Introduction

  • Topic: How reproductive isolation evolves and why it matters for speciation.

  • Central question: Why would natural selection favor alleles that reduce mating with others (i.e., reproductive isolation)?

Natural selection and the puzzle of reproductive isolation

  • Natural selection increases alleles that improve individual reproductive success.

  • Reproductive isolation appears to reduce mating opportunities, so its evolution needs explanation.

Allopatric speciation (geographic isolation)

  • Mechanism: A single interbreeding population becomes geographically split (example: lake split into two by land/sea change).

  • Consequence: Gene flow stops, allowing independent evolution via natural selection and genetic drift.

  • Outcomes: Divergence in morphology, behavior, development, etc., can produce reproductive isolation when populations re-contact.

  • Implication: Reproductive isolation can evolve as a byproduct (not directly selected for) during isolation.

  • Evidence: Regions with high potential for geographic isolation (e.g., Galápagos) show rapid speciation (Darwin's finches).

  • Conclusion: Allopatric speciation is regarded as the dominant mode in animals and many plants.

Sympatric speciation (no geographic isolation)

  • Challenge: With ongoing gene flow, divergence is impeded; reproductive isolation is hard to evolve without blocking gene flow.

  • Polyploid speciation (plants): Instantaneous reproductive isolation can occur when genome duplication produces polyploid individuals whose gametes are incompatible with the parent diploids.

    • Can occur via self-fertilization or hybrid polyploid formation; common in plants, rare in animals (some amphibians).

  • Ecological/behavioral sympatric speciation (non-polyploid): Rare but documented example — Rhagoletis (fruit flies).

    • Scenario: Ancestral hawthorn-feeding flies shifted to apples; mating occurs on host plant, so assortative mating by host reduces gene flow.

    • Additional differences: Divergence in physiology, behavior, lifecycle timing; generally considered subspecies but reproductively isolated in nature.

    • Caveat: Hard to rule out short historical geographic isolation; proving strict sympatry is difficult.

Summary conclusions

  • Most species-level reproductive isolation likely evolved after periods of geographic isolation (allopatry).

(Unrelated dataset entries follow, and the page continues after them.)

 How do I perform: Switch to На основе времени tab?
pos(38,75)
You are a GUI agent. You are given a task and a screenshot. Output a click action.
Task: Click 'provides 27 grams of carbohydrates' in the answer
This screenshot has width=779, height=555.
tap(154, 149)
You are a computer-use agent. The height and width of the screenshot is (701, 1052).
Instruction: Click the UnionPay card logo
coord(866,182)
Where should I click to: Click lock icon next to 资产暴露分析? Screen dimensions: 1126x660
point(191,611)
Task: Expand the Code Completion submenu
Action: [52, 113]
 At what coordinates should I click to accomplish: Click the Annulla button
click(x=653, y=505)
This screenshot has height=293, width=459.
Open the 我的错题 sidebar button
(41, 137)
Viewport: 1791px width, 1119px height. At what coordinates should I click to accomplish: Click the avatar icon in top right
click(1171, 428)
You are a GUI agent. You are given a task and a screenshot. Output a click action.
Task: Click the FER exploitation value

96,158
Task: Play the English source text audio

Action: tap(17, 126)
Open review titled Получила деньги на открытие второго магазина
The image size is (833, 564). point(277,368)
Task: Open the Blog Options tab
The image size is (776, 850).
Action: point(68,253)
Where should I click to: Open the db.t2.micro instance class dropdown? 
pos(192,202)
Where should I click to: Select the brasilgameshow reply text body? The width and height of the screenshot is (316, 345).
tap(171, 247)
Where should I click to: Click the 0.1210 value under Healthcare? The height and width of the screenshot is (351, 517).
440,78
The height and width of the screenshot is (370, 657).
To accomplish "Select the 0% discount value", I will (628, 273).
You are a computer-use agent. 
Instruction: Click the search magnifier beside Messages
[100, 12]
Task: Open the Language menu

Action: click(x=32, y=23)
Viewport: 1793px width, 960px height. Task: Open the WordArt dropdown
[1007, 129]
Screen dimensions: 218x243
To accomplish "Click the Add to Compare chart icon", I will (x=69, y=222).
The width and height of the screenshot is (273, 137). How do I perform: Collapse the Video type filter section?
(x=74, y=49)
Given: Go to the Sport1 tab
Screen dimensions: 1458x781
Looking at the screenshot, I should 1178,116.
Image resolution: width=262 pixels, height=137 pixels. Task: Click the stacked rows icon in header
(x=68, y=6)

  • Sympatric speciation is possible: commonly via polyploidy in plants; in animals it is rare and requires unusual ecological or behavioral conditions.

  • Demonstrating true sympatric speciation is challenging because historical geographic events are difficult to exclude.

Unresolved questions / caveats

  • How frequent is true sympatric speciation in animals beyond a few special cases?

  • For cases like Rhagoletis, absolute exclusion of past geographic isolation is hard, leaving some uncertainty.